Dr. Mariam Durrani is Professorial Lecturer and Director of Graduate Studies in the Department of Peace, Human Rights, and Cultural Relations at American University. She is an interdisciplinary anthropologist whose scholarship and teaching focuses on global racialization, language, migration, education, and food studies. Based on over 20 years of writing and teaching about Islamophobia, Dr. Durrani seeks to shift how academic and public discourse reckon with the racialized impact of global wars for Muslim youth in the US and Pakistan through multi-sited ethnography and multimodal methods.

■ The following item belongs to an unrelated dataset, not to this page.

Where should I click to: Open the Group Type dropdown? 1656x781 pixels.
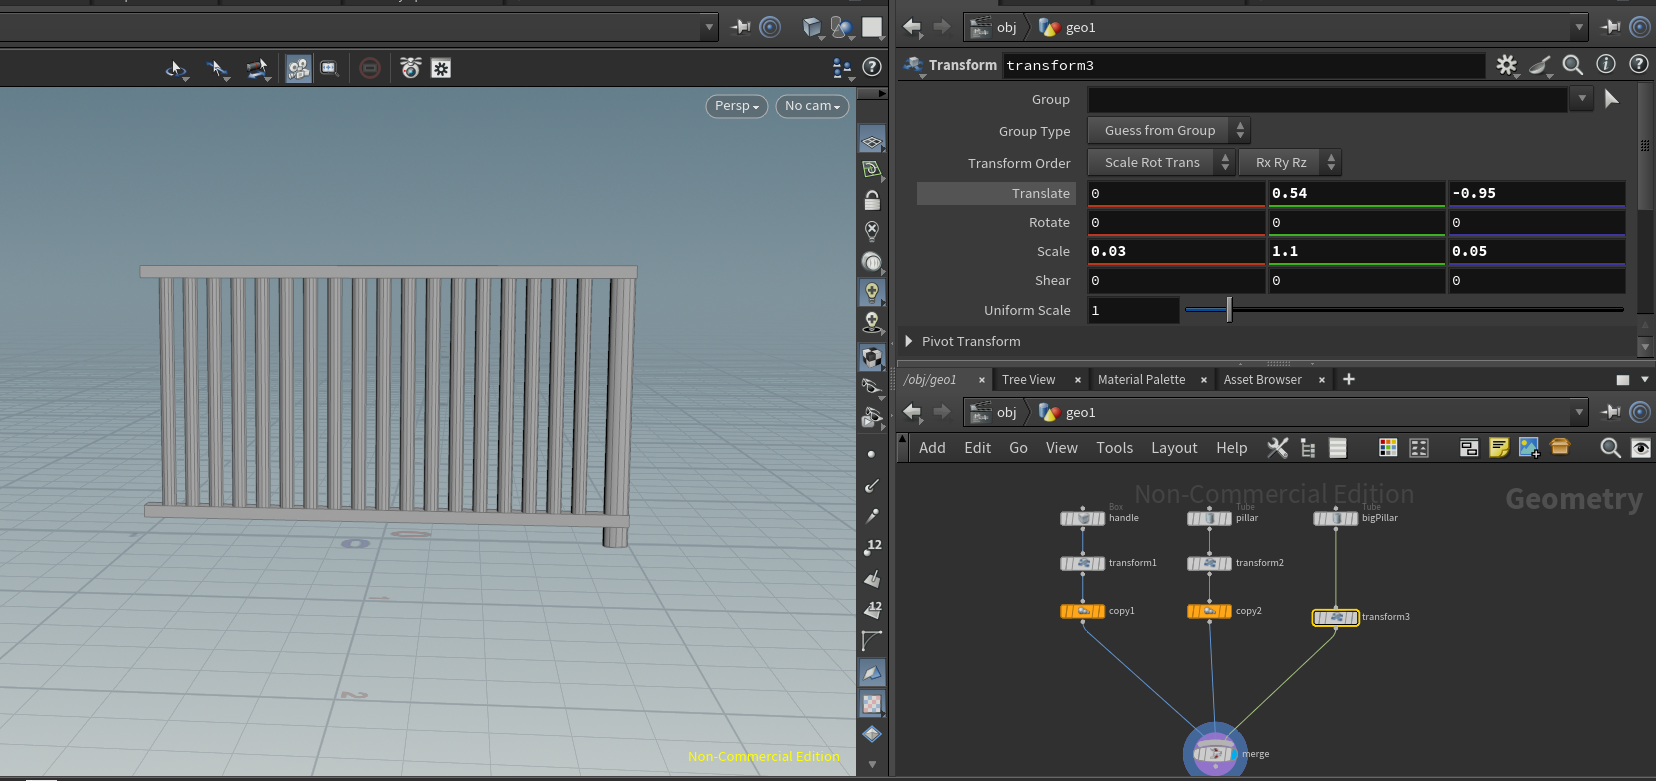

  • By the end of this course, you’ll be better able to:

    • Analyze identity dynamics at the individual, group, societal, and global levels (including dynamics related to identities such as race, ethnicity, nationality, citizenship status, migrant status, regional background, socioeconomic class, language, disability, gender, sexual orientation, gender identity, religion, and caste).

    • Examine how the US empire's practices and policies include or exclude individuals, groups, and countries.

    • Explore and develop local and global practices that increase equity and justice on a global scale.

  • This course is for anyone who wants to extricate themselves from US imperialism.

  • Students will choose what kind of final hands-on project they’d like to produce as the final course assignment. This can be an op-ed article, policy paper, podcast, community event, workshop, academic essay, or zine.